▶ REQUIRED TASKS:
a - Rewrite the paragraph beginning "Each spouse hires an attorney" from the passage below on mediation and collaborative divorce as a short list that keeps its main facts.
b - Repeat the section of the divorce passage below that begins at the words "How Collaborative Divorce" and stops after "process be unsuccessful.", with no changes.
c - In the divorce passage below, what are the negotiating sessions between the spouses and their attorneys called?

▶ DOCUMENT PASSAGE:
'''

Mediation has numerous advantages. They include a decrease in post-divorce conflict, effective (peaceful) communication about the children and their needs, and a process to handle conflicts that arise in the future. Mediation also allows parents to be creative in handling parenting issues. For example, a court may not care (or have the time) to listen to the parents’ ideas on a schedule for the children. The judge may simply allow the father every other weekend and maybe Wednesday evenings. However, in mediation, the parents can agree to change their parenting schedule weekly to accommodate the peculiarities of their jobs.

Matters of mediation do not become public record as they do in a court trial.

Mediation is confidential, so the whole world doesn’t know your private business.

Mediation is cost-effective. Money that would have been spent on depositions, motions, and trial preparation can be saved for your future.

Mediation sessions can be scheduled in a reasonable amount of time and at your convenience. You won’t have to wait months or years for a court date. Even if mediation is only partially successful, it can reduce the number of issues that will actually need to be litigated saving the court and your attorneys time, and you money. In short, mediation presents a useful tool to shortcut the litigation process and invest you and your spouse in your individual future success.


Why Collaborative Divorce Was Developed

The legal system is ill-equipped to deal with the emotional nature of the divorce case. The court system produces a winner and loser and a finality that doesn’t match the reality of divorce. Labeling one spouse in divorce as a “winner” and the other as a “loser” is undesirable and unnecessary and certainly where children are involved, there is no “finality.” The inadequacy of the court system sparked the creation of the collaborative divorce model. Collaborative divorce offers an attractive alternative to couples who hope to achieve the greatest good for everyone in the family, especially their children.

How Collaborative Divorce Works

Collaborative divorce is founded these basic principles: (1) resolution of all issues without a court trial; (2) a mutual, free, and voluntary exchange of information; (3) maintenance of a climate of civility and respect; (4) a fair resolution that achieves the best interests of each family member.

Each spouse hires an attorney to provide him or her with advice and representation, but the parties’ expressed intention is not to litigate, but rather to negotiate a settlement that treats everyone fairly. The spouses and their attorneys get together in a series of negotiating sessions called four-way meetings to work out the issues and arrive at a complete settlement agreement.

The attorneys commit to withdraw from further representation and not take part in litigation should the collaborative process be unsuccessful.

The Collaborative Divorce Participation Agreement

The collaborative process begins when both spouses and their attorneys sign a “Participation Agreement” incorporating promises to abide by the collaborative divorce principles and an agreement that the attorneys will withdraw if the collaborative process fails to produce an agreement. The participation agreement also typically provides that neither party will attempt to take advantage of mistakes by the other or by the attorneys. This provision is intended to eliminate the “gotcha” moments that can occur in court and to make sure that the final agreement is fair and not based on incorrect information or law.

The parties agree not to disclose, or attempt to use in subsequent litigation, anything that is said or done during the collaborative process. This confidentiality provision encourages the parties to speak freely and candidly, and keeps the parties’ personal and financial business out of the courtroom and away from the public eye. See §7:15 below for a sample participation agreement.

'''

▶ INFORMATION SHOWN:
'''

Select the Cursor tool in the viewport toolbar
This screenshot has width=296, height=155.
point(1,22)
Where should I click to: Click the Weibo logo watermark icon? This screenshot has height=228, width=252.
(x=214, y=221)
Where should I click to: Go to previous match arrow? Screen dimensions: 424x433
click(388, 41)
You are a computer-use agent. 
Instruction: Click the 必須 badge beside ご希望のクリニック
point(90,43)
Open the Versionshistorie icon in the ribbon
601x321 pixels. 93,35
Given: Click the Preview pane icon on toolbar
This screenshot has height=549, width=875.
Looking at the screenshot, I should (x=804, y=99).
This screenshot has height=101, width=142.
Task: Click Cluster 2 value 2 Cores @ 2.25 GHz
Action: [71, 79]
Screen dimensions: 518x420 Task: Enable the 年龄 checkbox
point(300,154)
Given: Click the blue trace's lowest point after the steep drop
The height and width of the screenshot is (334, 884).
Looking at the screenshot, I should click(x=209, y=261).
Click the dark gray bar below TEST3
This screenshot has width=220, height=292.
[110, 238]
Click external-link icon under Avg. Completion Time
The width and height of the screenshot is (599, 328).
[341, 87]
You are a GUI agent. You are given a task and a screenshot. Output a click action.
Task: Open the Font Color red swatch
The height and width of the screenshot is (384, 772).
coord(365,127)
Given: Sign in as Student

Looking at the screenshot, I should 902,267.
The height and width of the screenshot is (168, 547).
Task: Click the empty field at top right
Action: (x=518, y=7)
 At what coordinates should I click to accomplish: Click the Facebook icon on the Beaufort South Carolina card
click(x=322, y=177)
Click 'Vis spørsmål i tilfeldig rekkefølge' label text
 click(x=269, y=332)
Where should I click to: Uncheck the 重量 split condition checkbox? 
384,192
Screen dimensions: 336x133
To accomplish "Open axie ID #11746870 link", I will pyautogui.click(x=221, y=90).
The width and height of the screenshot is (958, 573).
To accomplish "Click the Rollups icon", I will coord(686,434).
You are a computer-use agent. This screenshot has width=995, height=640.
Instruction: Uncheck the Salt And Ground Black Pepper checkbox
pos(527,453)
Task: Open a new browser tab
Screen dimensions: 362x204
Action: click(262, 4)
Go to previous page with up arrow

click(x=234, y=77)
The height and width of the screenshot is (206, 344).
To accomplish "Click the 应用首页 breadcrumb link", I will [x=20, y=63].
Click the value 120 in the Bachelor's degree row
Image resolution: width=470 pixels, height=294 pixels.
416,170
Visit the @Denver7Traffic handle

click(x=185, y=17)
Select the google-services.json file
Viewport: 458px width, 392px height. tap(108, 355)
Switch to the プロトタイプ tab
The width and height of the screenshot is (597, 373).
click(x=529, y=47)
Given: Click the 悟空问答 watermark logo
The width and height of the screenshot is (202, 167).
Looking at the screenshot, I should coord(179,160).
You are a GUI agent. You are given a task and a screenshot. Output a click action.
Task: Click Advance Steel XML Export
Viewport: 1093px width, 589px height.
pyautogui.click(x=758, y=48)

'''

▶ ANSWERS TO THIS EXERCISE:
a -
- Each spouse hires an attorney for advice and representation.
- The parties intend to negotiate a fair settlement rather than litigate.
- The spouses and their attorneys meet in a series of negotiating sessions called four-way meetings.
- The goal of these meetings is to work out the issues and reach a complete settlement agreement.

b -
How Collaborative Divorce Works

Collaborative divorce is founded these basic principles: (1) resolution of all issues without a court trial; (2) a mutual, free, and voluntary exchange of information; (3) maintenance of a climate of civility and respect; (4) a fair resolution that achieves the best interests of each family member.

Each spouse hires an attorney to provide him or her with advice and representation, but the parties’ expressed intention is not to litigate, but rather to negotiate a settlement that treats everyone fairly. The spouses and their attorneys get together in a series of negotiating sessions called four-way meetings to work out the issues and arrive at a complete settlement agreement.

The attorneys commit to withdraw from further representation and not take part in litigation should the collaborative process be unsuccessful.

c - They are called four-way meetings.